Enfin, comme nous pouvions nous y attendre, l’inclusion des préoccupations de genre dans le logement social est pour les IC formateurs un élément fondamental pour s’assurer de la réussite des programmes. Toutefois, comme le note très bien un des IC formateurs dans ses propos, pour le SERNAM la question du logement social reste davantage sectorielle et technique ainsi que peu intégrée à l’ensemble des politiques publiques avec une perspective de genre. En fait, pour ce sous-groupe des IC ces préoccupations devraient être incorporées dans tout le processus de planification, dès la conception de la politique et jusqu’à sa mise en œuvre, et même au moment de son évaluation rétroactive. Le genre est bel et bien perçu comme une catégorie analytique transversale qui servirait, entre autres, à mieux rendre compte des besoins différenciés des populations cibles des politiques publiques, mais aussi à discerner qui fait quoi, comment et pourquoi (voir la section 1.2). De plus, cette catégorie analytique pourrait mener à des actions spécifiques visant à offrir des solutions à des situations d’iniquité homme-femme dans l’accès au logement subventionné.

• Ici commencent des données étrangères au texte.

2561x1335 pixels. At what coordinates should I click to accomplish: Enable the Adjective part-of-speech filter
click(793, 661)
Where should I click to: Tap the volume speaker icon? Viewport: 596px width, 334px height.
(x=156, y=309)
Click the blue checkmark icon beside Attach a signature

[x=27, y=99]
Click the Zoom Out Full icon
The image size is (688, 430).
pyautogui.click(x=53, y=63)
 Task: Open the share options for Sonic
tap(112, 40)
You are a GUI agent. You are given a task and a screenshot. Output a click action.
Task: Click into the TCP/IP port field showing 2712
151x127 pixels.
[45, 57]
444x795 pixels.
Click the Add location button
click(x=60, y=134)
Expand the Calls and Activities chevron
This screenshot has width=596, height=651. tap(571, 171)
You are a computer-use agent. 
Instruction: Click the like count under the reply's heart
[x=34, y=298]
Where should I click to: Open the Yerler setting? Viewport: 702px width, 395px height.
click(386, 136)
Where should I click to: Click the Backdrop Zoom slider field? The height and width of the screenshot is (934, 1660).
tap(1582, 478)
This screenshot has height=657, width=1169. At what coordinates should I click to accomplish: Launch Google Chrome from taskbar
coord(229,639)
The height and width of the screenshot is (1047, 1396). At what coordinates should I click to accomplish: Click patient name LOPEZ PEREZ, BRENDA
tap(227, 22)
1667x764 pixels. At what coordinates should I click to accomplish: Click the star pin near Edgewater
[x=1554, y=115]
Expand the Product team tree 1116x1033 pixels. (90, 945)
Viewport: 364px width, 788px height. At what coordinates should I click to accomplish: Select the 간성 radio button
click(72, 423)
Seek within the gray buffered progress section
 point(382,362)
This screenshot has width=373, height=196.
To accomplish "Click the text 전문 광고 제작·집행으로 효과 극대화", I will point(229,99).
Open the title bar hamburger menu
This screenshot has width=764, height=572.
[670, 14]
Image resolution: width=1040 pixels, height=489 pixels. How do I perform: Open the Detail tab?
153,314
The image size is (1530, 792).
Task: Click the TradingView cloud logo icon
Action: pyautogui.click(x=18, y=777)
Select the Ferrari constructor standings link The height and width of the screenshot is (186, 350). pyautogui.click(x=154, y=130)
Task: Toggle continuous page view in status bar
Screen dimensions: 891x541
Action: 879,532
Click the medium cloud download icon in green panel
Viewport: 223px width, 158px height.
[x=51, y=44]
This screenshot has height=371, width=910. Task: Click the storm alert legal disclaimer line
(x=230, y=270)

… Le thème, on le regarde [dans le SERNAM] encore comme de l’extérieur, très sectoriel, très peu intégré dans la pratique commune des politiques sociales. Et non seulement dans la part de diagnostic et exécution, mais aussi dans l’évaluation, dans le monitorat, dans l’évaluation post… Il faut se demander si les relations de genre ont changé avec ce projet, ce programme, oui ou non… Il est connu qu’il existe un accès différencié [au logement]. C’est connu que des fois il y a un discours de contrôle différent sur les ressources… Ce qui n’a pas été étudié c’est la façon de décider. Qui prend la décision ?… Vers où sont dirigées les politiques ?… On devrait faire en sorte qu’il [le genre] soit incorporé dans toutes les phases, plus transversales... Il faut le rendre intéressant, mais je n’aime pas l’idée d’avoir des plans sectoriels (IC5 : unités de texte 24-25, 49 et 72).

Je pense que dans le diagnostic du problème, dans la formulation du problème, dans le suivi de l’action ou de l’intervention, et dans l’évaluation postérieure de ces évaluations, on devrait appliquer l’incorporation de genre… Ceci a à voir avec [le fait] qu’en réalité il ne s’agit pas de savoir combien de femmes sont bénéficiaires, il ne s’agit pas de voir si on privilégie proportionnellement la même quantité de femmes qui font la demande. Ceci n’est pas la question, mais ça ne veut pas dire qu’on ne pourrait pas développer des programmes spécifiques pour des groupes de femmes... Au fond, il s’agit d’utiliser l’approche au service de la diversité pour donner quelque chose de plus effectif (IC6 : unités de texte 14 et 65-66).